Trump mentioned that he and South Korean President Moon Jae0in discussed trade and North Korea and noted the two made “a lot of progress in a lot of ways.”

While many lambasted Trump’s speech at the UN General Assembly, which he said that the U.S. could destroy North Korea, Moon praised it:

“North Korea has continued to make provocations, and this is extremely deplorable and this has angered both me and our people,” Moon said.

“I am very satisfied. Mr. President, at the UNGA you made a very strong speech, and I believe that strength of your speech will also help to change North Korea,” he added.

Trump met with Abe later on. From The Washington Post:

Trump praised Abe for “doing a great job for Japan” and then said they had “discussed in great detail” the threat posed by North Korea’s nuclear weapons program.

Abe, through a translator, echoed the president and said that pressure must be applied on Pyongyang “in a robust manner.”

North Korea’s Reaction

Early Thursday morning, North Korea’s UN Ambassador Han Tae Song said that sanctions “would endanger the survival” of children in the hermit kingdom. Han insisted that the regime protects and promotes “the rights and welfare” of children. From Reuters:

But Han said that new sanctions imposed by the United States and the U.N. Security Council over North Korea’s nuclear and ballistic missile tests were hampering the production of nutritional goods for children and provision of textbooks.

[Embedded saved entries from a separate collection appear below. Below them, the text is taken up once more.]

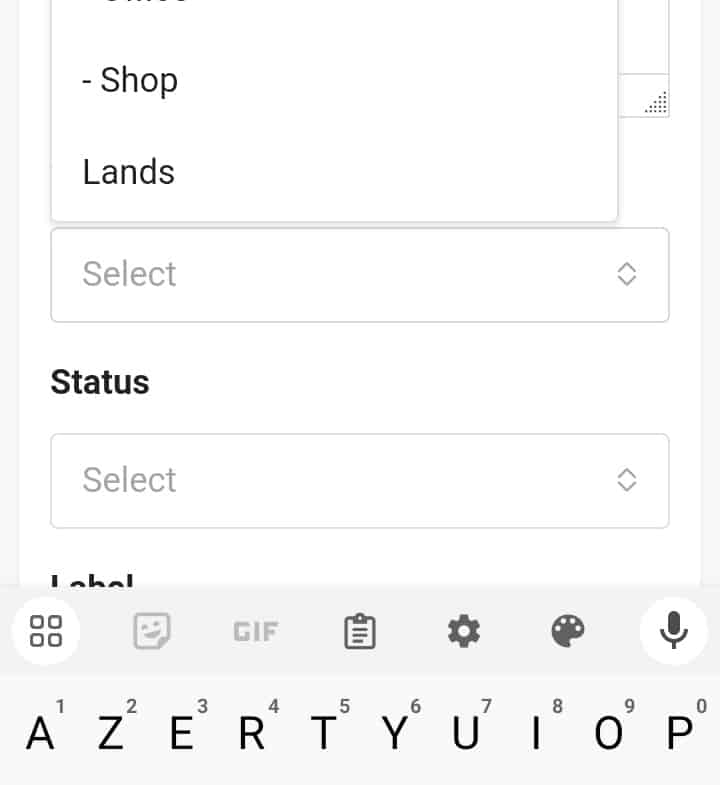The image size is (720, 785).
Task: Open the keyboard apps grid menu
Action: point(46,631)
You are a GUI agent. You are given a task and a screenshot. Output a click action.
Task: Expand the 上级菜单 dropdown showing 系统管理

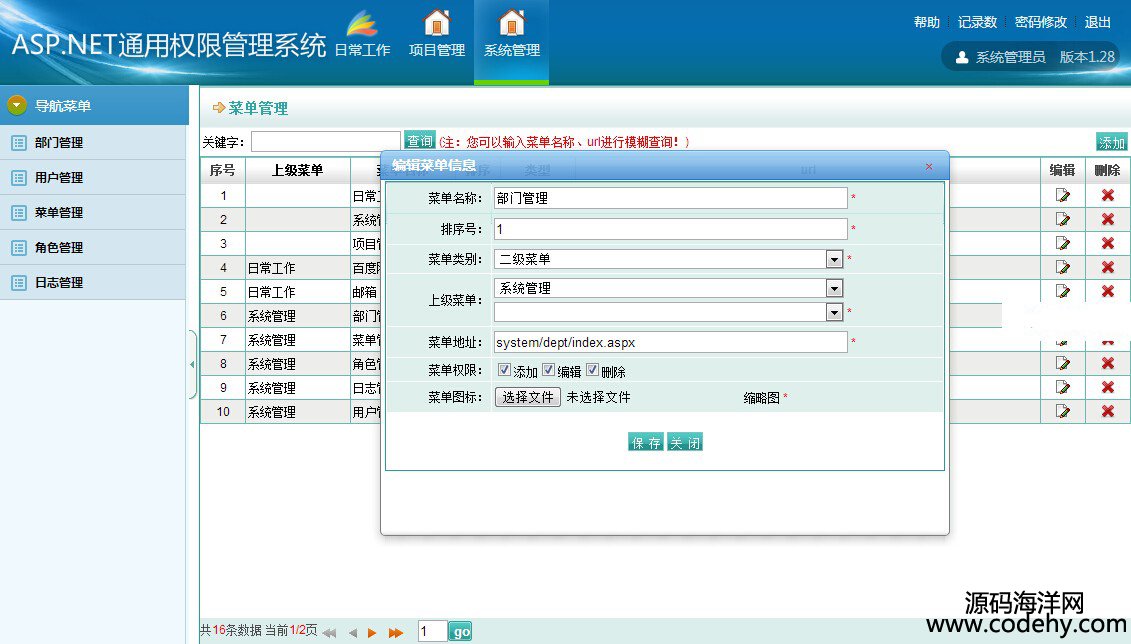[834, 288]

“The persistent and vicious blockade and sanctions against the DPRK (Democratic People’s Republic of Korea) are not only hampering the endeavors for the protection and promotion of the rights of the child but also seriously threatening their right to survival,” he said, calling for sanctions to be lifted.

China

Reuters learned today that the central bank in China, one of North Korea’s only large allies, told banks to stop doing business with North Korea due to UN sanctions. Reuters reported:

The sources said banks were told to stop providing financial services to new North Korean customers and to wind down loans with existing customers, following tighter sanctions against Pyongyang by the United Nations.

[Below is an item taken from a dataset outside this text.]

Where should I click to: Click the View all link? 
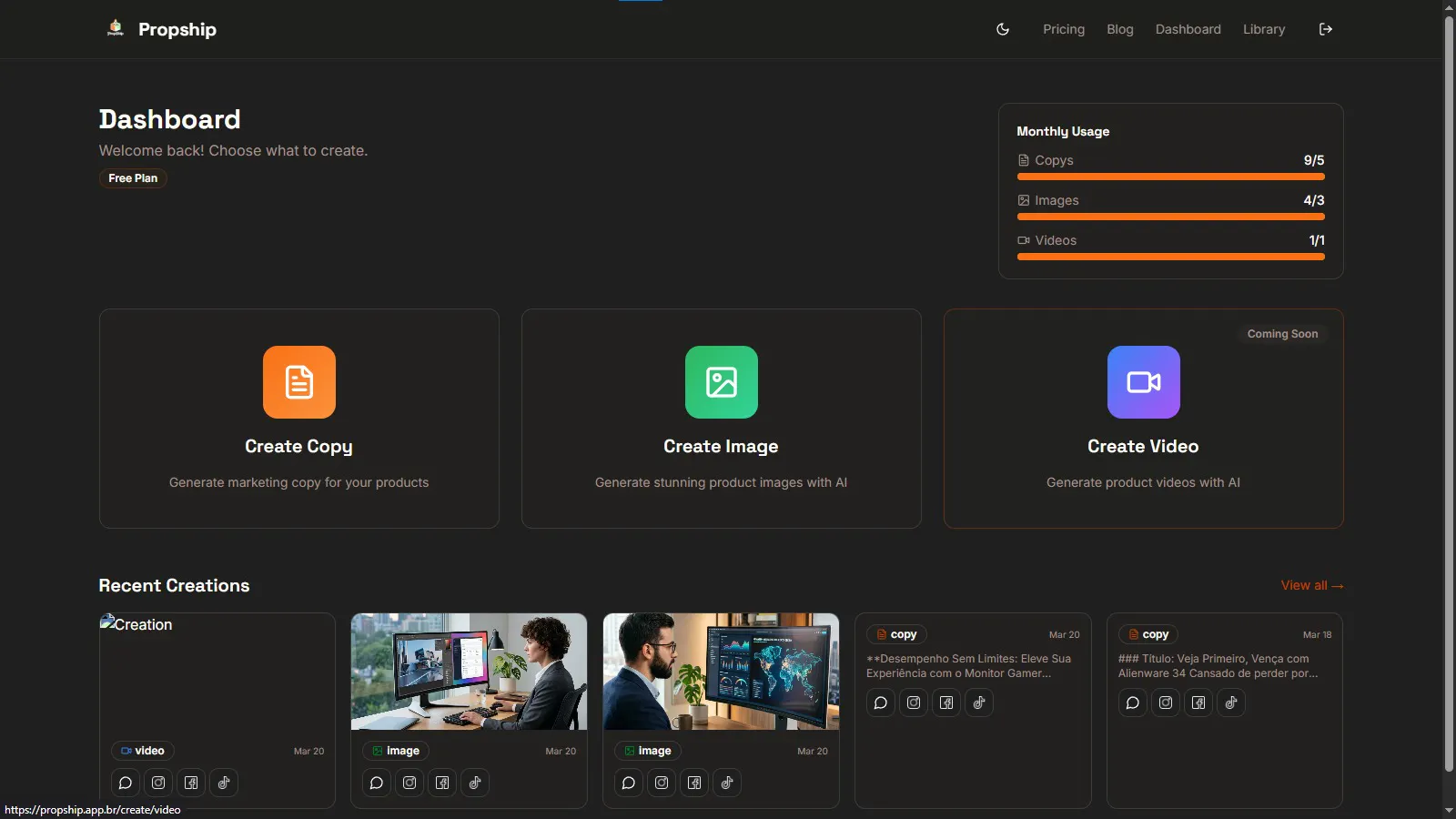pyautogui.click(x=1312, y=585)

The sources said lenders were asked to fully implement United Nations sanctions against North Korea and were warned of the economic losses and reputational risks if they did not do so.

The document directed banks to explain to any North Korean customers that “our bank is fulfilling our international obligations and implementing United Nations sanctions against North Korea. As such, we refuse to handle any individual loans connected to North Korea.”

The document did not specify whether existing North Korean account holders could still deposit or remove money from their accounts.

Trump has expressed frustration with China due to its lack of action against North Korea. In July, his administration even considered sanctions “on small Chinese banks and other firms doing business with Pyongyang.”